On Sun, Dec 22, 2019 at 10:56:20AM +1000, Stuart Longland wrote:

So, a few years ago now, I deployed a router VM with OpenBSD 6.1 AMD64.
Later that got updated to 6.2, then 6.3, 6.4…

Yesterday I updated it to 6.5, then 6.6… now I'm trying to run syspatch:

I have a similar issue with my desktop. I tried to outsmart the
automatic installer to squeeze as much space as possible for /home on a
desktop with an 80GB SSD. Which worked out OK for a few upgrade cycles,
always from stable version to next stable version.

However, after a couple of years, I had to unbreak an update that didn't
fit any more in /usr. To my surprise, I had lots of old libs from
previous releases left on disk. Had to manually remove a few of the
older unused libs from /usr to be able to redo the update successfully.

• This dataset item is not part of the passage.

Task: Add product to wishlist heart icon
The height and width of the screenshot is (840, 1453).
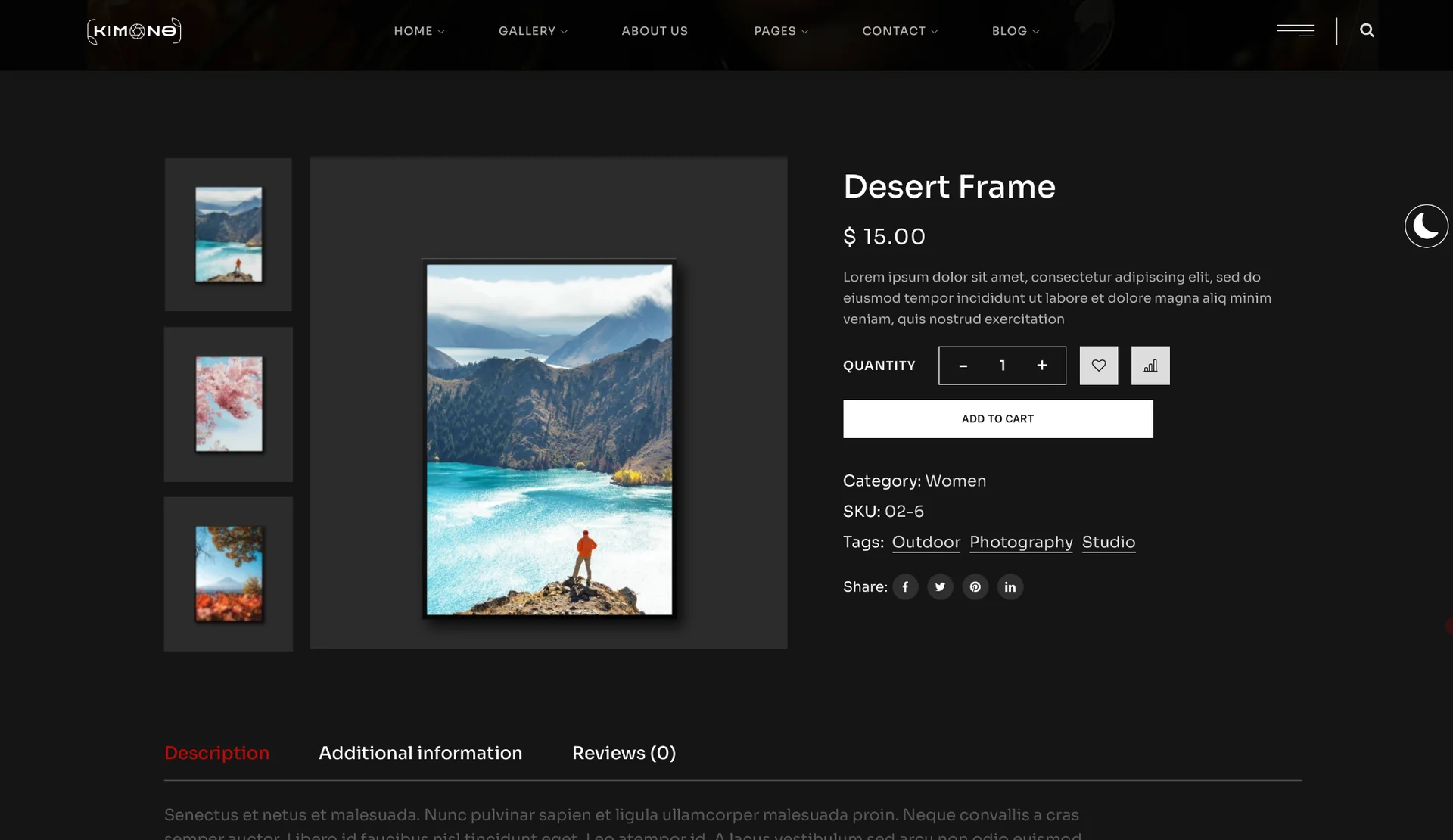Action: pos(1099,366)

My understanding is that this is by design. In an update, some libs are
overwritten (if they keep the same file name), but others are left on
disk (theoretically unused) when lib versions are incremented. I can
see a few ways in which this eases updates for people following
-current, such as the OpenBSD devs, so it's a small price to pay.

one thing that is useful is sysclean(8)

my process now after a doas sysupgrade is
1) doas sysclean; and review the output
2) vise /etc/sysclean.ignore; so that sysclean ignores special files i created
3) doas sysclean | xargs doas rm -rf

Thanks for pointing out I missed sysclean.  I used it myself, at least
after the last upgrade, as I see I have it installed and `sysclean -a`
only finds my custom x.org config in /etc.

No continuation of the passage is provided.